The Government is expected to publish a child poverty strategy in autumn, and a multitude of campaign groups have said it must contain a commitment to do away with the two-child benefit limit.
The limit restricts child tax credit and universal credit (UC) to the first two children in most households.
Organisations working in the sector argue that 109 children across the UK are pulled into poverty by the policy every day and that an estimated 350,000 children would be lifted out of poverty immediately if it was scrapped.
Ms Phillipson has previously said ministers are “looking at every lever and we’ll continue to look at every lever to lift children out of poverty”, but the End Child Poverty Coalition insisted “this is the lever that needs pulling first”.
Its chairman Joseph Howes said the Government’s “‘moral mission’ to end child poverty will fail if this policy remains”, arguing that “no child poverty strategy will succeed in lifting kids out of poverty, if this policy remains”.
He added: “We have heard the Government say that they are looking at all ‘the available levers’ to reduce child poverty. We all know that this is the lever that needs pulling first – backed up by the Government’s own data released today. It’s time for the Government to act.”

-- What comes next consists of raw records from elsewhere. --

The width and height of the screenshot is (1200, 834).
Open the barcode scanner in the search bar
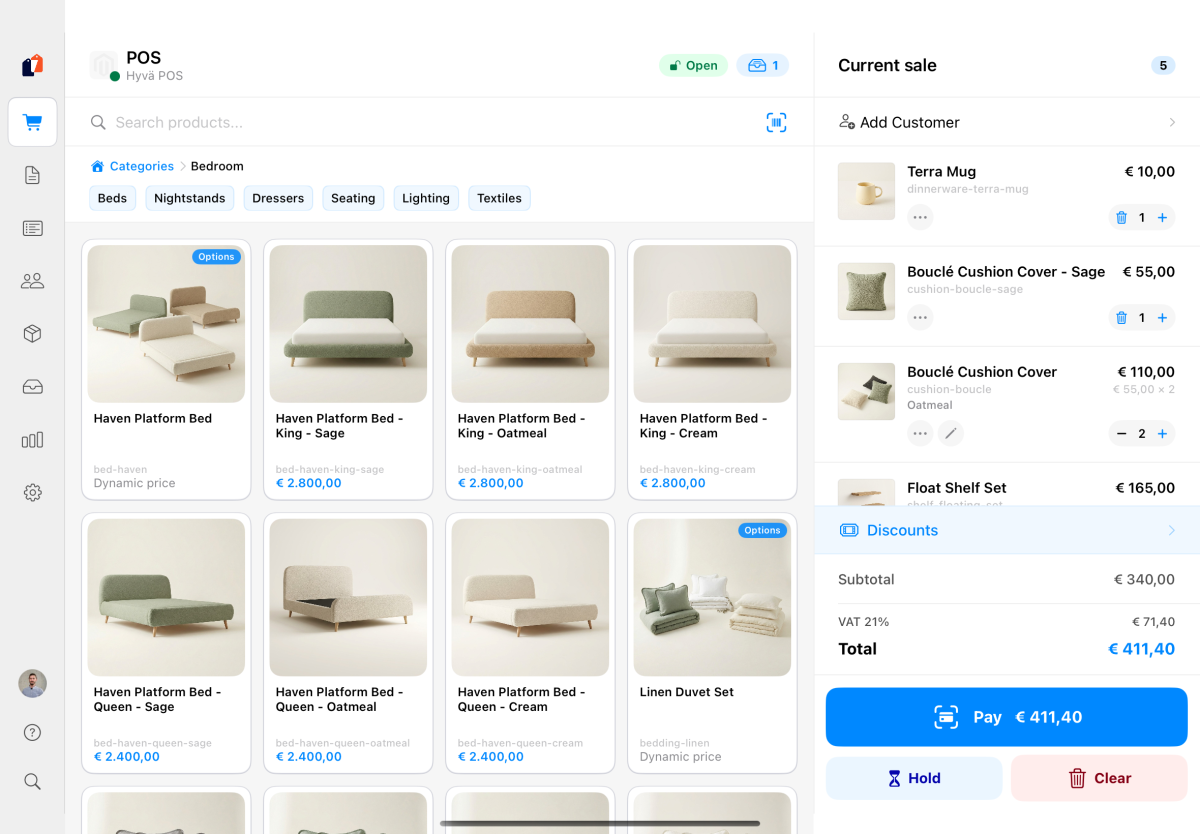pyautogui.click(x=777, y=122)
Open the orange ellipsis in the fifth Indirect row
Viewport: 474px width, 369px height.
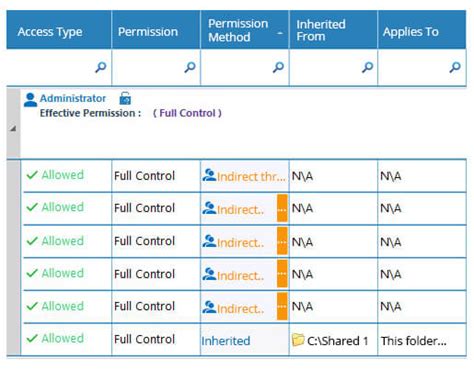coord(282,306)
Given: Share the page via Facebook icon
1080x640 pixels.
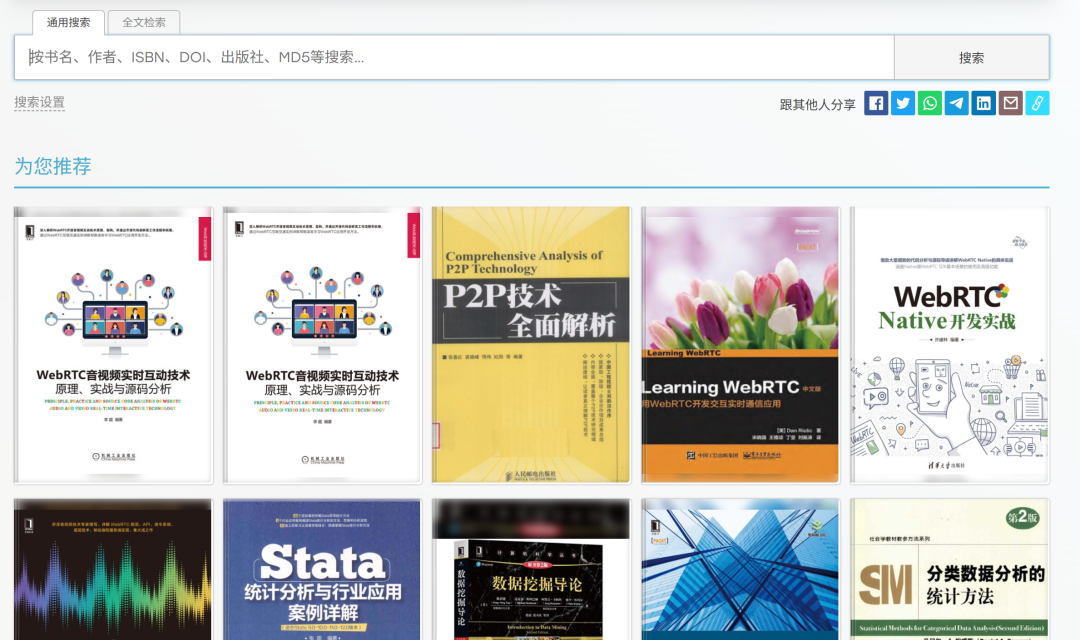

The Liberal Democrats said the latest figures “should focus the minds of those in Government to scrap this policy and lift thousands out of poverty”.
Nigel Farage has vowed to scrap the cap if his Reform UK party comes to power, but the Conservatives have criticised such a move as unaffordable.
The latest data comes days after a report from the Children’s Commissioner told of some young people in England living in an “almost-Dickensian level of poverty”.
Lord John Bird, Big Issue founder and crossbench peer, said: “When we hear warnings of children in the 21st century living in Dickensian levels of poverty, we must call this what it is: a poverty crisis. And Government policy that creates this crisis cannot be tolerated.”
He said any savings the policy makes now will “create far more expense for our society now and down the line” with consequences likely to be felt in schools, the NHS, prisons “and one day, in the same social security system that fails these children”.
Lord Bird added: “It is both a moral and a political necessity that this Government ends the two-child benefit cap at the autumn budget. The public will not stomach any more inaction from Labour. They came to power promising an enduring reduction in child poverty and we must have legal targets to hold them to account.”
Barnardo’s said while recent Government announcements on the expansion of free school meals and the rollout of family hubs are welcome, “without immediate action, child poverty will simply continue to rise”.
The children’s charity described the upcoming child poverty strategy as “a huge opportunity for the Government to change the futures of millions of children, so they have the chance to thrive”.
Unicef UK described the figures as “shocking” and the policy as “cruel” as it echoed calls to urgently abolish the two-child limit.
A Government spokesperson said they are “determined to give all children the best possible start in life”.
They added: “The Child Poverty Taskforce will publish an ambitious strategy later this year to ensure we deliver fully-funded measures that tackle the structural and root causes of child poverty across the country.”